____ Dataset extract

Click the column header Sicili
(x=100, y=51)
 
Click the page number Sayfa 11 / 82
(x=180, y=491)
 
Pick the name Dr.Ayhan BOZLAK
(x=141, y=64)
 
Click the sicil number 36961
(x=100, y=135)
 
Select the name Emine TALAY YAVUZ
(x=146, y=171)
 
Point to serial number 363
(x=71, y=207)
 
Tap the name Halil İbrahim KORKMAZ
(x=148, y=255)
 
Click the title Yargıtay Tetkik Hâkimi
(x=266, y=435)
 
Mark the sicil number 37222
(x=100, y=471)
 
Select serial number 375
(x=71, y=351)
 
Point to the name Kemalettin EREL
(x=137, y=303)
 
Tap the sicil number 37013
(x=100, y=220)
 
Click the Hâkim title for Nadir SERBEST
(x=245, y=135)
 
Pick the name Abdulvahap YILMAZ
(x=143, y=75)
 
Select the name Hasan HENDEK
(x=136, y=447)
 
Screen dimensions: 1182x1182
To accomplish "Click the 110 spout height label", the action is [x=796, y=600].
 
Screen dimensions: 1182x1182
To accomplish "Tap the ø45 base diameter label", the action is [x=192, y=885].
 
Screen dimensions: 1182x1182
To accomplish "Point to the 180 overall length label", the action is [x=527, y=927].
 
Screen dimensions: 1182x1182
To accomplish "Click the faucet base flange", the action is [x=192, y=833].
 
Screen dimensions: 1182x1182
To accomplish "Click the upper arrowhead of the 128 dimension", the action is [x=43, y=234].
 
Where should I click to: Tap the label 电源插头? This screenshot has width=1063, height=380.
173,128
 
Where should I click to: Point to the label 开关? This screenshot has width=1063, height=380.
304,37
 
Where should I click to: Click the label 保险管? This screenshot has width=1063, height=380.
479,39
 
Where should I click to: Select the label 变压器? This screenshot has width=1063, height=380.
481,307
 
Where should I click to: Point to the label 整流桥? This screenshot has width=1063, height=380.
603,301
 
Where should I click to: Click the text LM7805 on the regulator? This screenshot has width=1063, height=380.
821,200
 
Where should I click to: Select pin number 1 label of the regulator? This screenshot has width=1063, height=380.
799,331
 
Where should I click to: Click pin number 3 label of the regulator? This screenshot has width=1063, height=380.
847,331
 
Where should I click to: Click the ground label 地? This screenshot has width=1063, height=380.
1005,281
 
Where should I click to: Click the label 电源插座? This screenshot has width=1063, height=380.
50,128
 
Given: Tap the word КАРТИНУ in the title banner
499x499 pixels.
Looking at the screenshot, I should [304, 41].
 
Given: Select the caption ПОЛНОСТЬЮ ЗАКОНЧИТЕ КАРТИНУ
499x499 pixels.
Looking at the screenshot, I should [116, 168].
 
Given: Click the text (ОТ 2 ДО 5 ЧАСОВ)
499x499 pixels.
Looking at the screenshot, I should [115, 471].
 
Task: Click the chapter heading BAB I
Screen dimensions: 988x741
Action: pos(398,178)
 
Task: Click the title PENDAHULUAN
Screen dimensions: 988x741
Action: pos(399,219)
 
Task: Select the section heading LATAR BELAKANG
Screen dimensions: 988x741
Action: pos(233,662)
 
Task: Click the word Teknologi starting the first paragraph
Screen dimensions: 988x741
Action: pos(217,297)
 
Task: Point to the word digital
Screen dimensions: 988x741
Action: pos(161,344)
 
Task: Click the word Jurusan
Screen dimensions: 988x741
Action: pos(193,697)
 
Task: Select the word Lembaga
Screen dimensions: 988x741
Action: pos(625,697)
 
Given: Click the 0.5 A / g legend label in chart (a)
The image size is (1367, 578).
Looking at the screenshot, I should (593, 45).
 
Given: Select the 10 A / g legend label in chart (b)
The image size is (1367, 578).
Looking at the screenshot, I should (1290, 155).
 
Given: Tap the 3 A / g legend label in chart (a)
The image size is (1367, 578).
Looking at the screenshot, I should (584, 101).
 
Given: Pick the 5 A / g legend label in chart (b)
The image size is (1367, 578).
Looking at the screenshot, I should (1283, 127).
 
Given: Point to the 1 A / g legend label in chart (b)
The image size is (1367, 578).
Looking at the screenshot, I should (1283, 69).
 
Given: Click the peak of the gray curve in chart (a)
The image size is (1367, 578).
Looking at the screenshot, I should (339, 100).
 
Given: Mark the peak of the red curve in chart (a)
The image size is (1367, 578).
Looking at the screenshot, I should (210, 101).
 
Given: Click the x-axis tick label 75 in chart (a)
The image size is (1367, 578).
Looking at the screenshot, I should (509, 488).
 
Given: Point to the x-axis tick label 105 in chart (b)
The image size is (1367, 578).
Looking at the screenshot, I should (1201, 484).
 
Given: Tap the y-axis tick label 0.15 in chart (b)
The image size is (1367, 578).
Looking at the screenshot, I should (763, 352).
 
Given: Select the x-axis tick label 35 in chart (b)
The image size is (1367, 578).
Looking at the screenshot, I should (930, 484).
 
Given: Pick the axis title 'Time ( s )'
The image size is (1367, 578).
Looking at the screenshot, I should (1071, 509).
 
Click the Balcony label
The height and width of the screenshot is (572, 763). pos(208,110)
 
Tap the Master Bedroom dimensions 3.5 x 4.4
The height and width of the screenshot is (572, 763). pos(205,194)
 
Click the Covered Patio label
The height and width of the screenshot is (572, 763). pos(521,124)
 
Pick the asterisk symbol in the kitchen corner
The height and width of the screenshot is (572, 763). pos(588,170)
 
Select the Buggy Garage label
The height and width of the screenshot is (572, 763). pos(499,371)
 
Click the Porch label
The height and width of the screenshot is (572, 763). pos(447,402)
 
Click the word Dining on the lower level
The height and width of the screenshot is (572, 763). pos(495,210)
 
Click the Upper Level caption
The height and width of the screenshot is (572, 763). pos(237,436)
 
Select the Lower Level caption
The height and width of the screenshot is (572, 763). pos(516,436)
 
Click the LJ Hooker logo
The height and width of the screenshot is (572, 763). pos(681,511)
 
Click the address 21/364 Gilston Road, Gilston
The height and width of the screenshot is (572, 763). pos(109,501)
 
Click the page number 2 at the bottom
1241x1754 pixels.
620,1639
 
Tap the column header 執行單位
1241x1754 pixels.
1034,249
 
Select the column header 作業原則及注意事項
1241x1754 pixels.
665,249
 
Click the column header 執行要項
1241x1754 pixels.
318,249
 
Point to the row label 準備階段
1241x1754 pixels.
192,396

________

(Objective): Copy out the material again without changes, from its first line through the line containing "(x=148, y=255)", including both ends.

(Result of the task):
Click the column header Sicili
(x=100, y=51)
 
Click the page number Sayfa 11 / 82
(x=180, y=491)
 
Pick the name Dr.Ayhan BOZLAK
(x=141, y=64)
 
Click the sicil number 36961
(x=100, y=135)
 
Select the name Emine TALAY YAVUZ
(x=146, y=171)
 
Point to serial number 363
(x=71, y=207)
 
Tap the name Halil İbrahim KORKMAZ
(x=148, y=255)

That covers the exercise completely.